Table of contents
- Trial overview
- Who the trial is for
- How the study is designed
- What the study measures
- Treatments used in the trial
- Key patient points
Trial overview
The available study is a single-arm trial, which means everyone in the study receives the same study treatment and there is no separate comparison group in the trial data provided.[1] It is also open label, so both the study team and the participants know what treatment is being given.[1] The study is multicenter, meaning it takes place at more than one site.[1]
This Phase 2b clinical study is evaluating gene therapy using AUTOLOGOUS CD34+ CELLS TRANSDUCED WITH LENTIVIRAL VECTOR ENCODING THE HUMAN BETA-GLOBIN GENE in people with transfusion-dependent beta-thalassemia.[1] The study is authorised and planned as a single-dose trial.[1]
Who the trial is for
The trial includes pediatric and adult patients with transfusion-dependent beta-thalassemia.[1] This means the study is looking at both children and adults who need regular blood transfusions because of their condition.[1]
The source data do not list more detailed eligibility rules, such as age limits, lab values, or prior treatment requirements.[1]
How the study is designed
This is an interventional study, which means the researchers are giving a treatment and then measuring the results.[1] The trial is in Phase 2, a stage that usually focuses on early signs of benefit while continuing to monitor safety.[1]
The trial uses a single-dose approach and has an enrollment of 9 participants.[1] The study title also says it uses an improved transduction protocol, which means the way the cells are prepared and modified has been updated, but the source data do not give technical details.[1]
What the study measures
The main outcome is the proportion of subjects achieving transfusion independence.[1] In this study, transfusion independence is defined as a weighted average hemoglobin level of at least 9.0 g/dL without any red blood cell transfusion for a continuous period of at least 12 months.[1]

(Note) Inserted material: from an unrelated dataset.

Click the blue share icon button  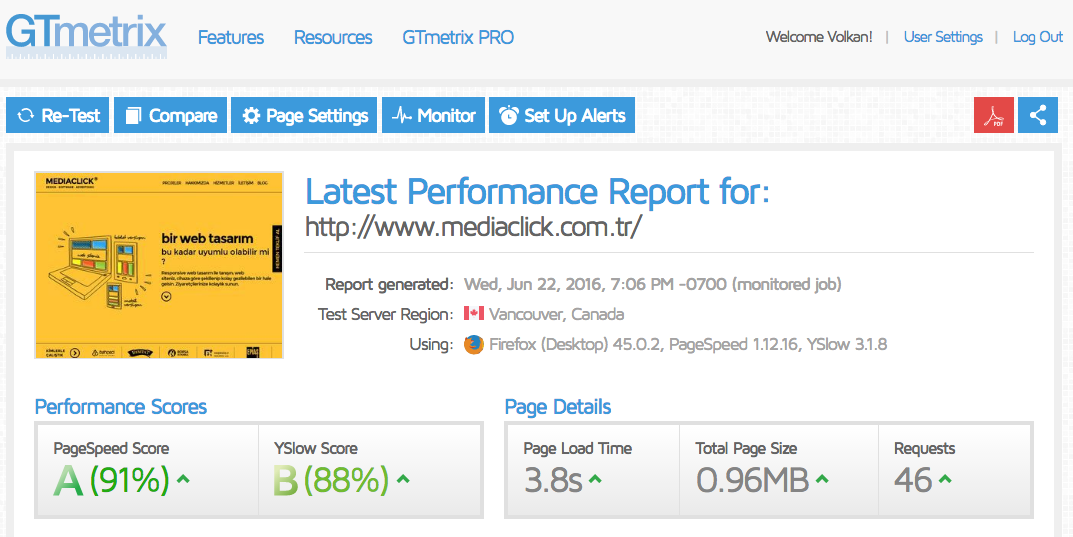pyautogui.click(x=1038, y=115)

The study says the 12-month transfusion independence assessment starts 60 days after the last red blood cell transfusion used for post-transplant support or standard care for beta-thalassemia.[1] This is important because it shows how the trial counts the time without transfusions.[1]
Treatments used in the trial
The intervention list includes AUTOLOGOUS CD34+ CELLS TRANSDUCED WITH LENTIVIRAL VECTOR ENCODING THE HUMAN BETA-GLOBIN GENE given by intravenous administration.[1] The trial also lists Busulfan, GRANOCYTE, and Plerixafor as study drugs used in the treatment process.[1]

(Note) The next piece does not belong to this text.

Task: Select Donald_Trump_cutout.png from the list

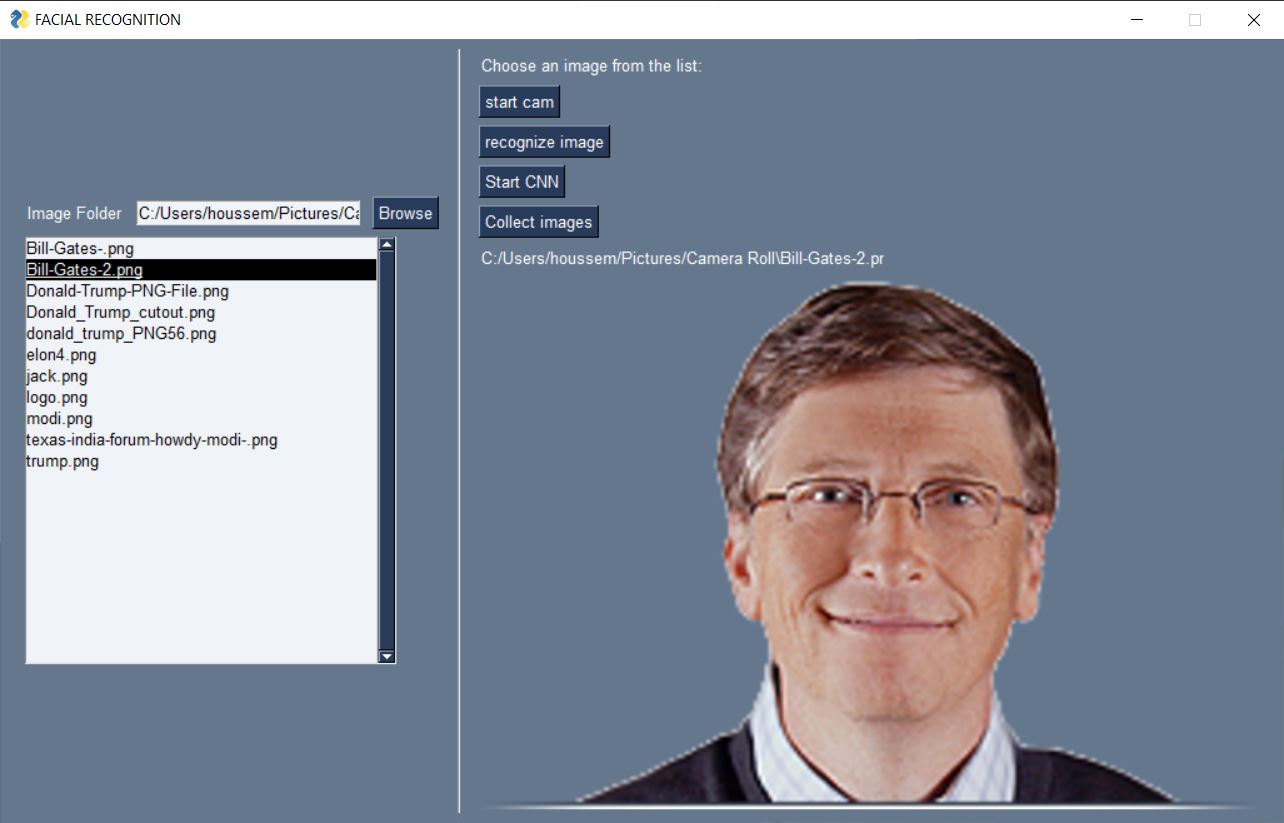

The source data do not explain the exact role of each of these additional drugs, so the article only notes that they are part of the study intervention list.[1]
Key patient points
The trial is focused on transfusion-dependent beta-thalassemia, a condition that often requires regular blood transfusions.[1]
It is a Phase 2 study with 9 participants, so it is a small early-stage trial.[1]
The main question is whether patients can become transfusion independent for at least 12 months.[1]
The study includes both children and adults, but the source data do not give more detailed entry rules.[1]
The trial is authorised and open label, so the treatment plan is known to the study team and participants.[1]